# What you are asked to do:
Every line of the records below that holds the word "computer" belongs in the answer.

[Stored items]
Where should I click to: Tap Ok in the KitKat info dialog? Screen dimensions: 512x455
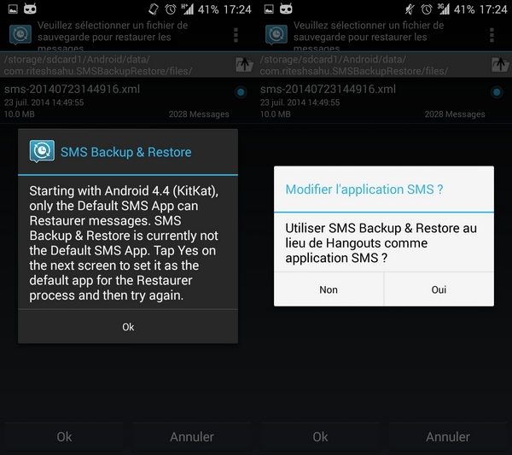(128, 327)
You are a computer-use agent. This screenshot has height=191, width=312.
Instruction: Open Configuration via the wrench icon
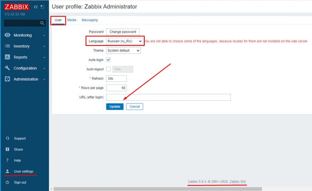click(8, 68)
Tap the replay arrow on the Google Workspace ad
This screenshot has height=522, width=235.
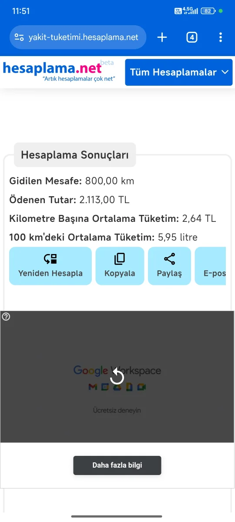click(117, 377)
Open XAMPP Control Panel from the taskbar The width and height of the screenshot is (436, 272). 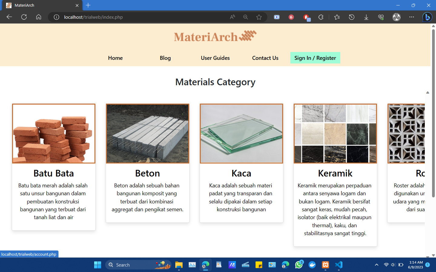tap(325, 265)
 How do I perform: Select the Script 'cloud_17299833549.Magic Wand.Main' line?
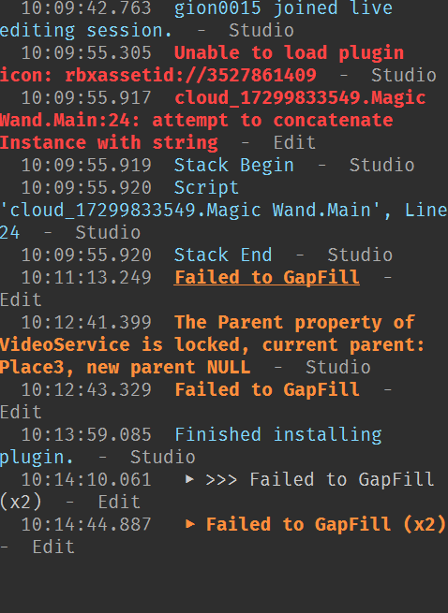click(224, 210)
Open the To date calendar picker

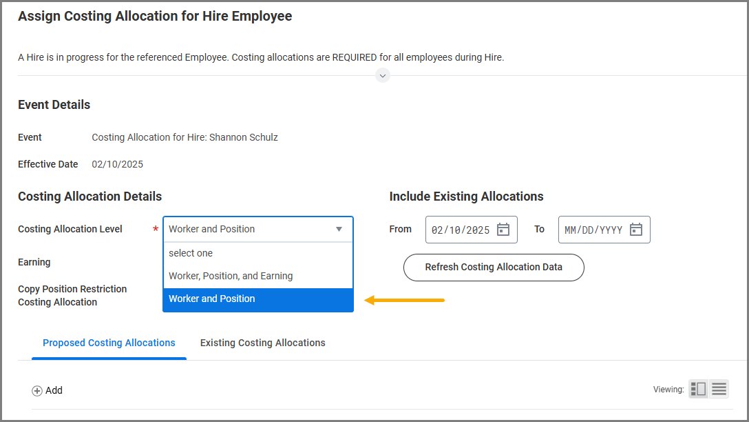(x=636, y=230)
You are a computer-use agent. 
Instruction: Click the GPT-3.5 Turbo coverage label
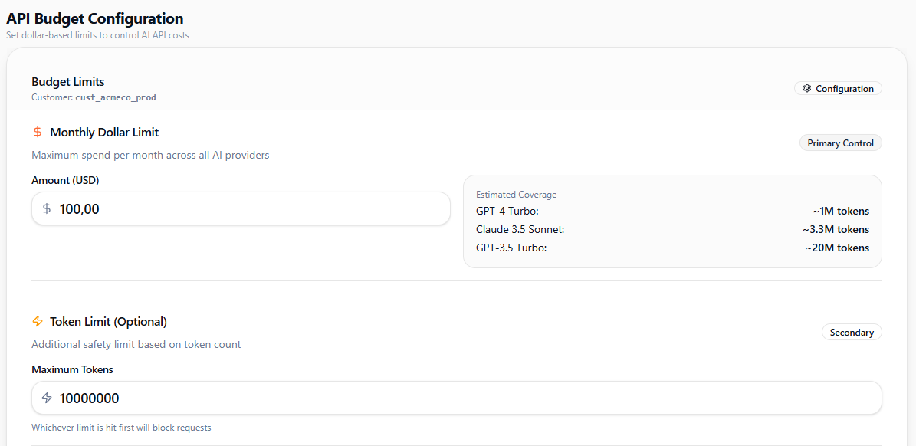point(511,248)
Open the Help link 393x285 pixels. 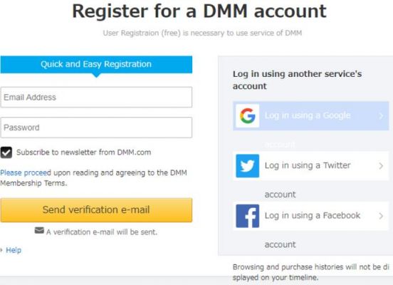14,250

# Response to the task:
You are a computer-use agent. This screenshot has height=191, width=312.
You are a computer-use agent. 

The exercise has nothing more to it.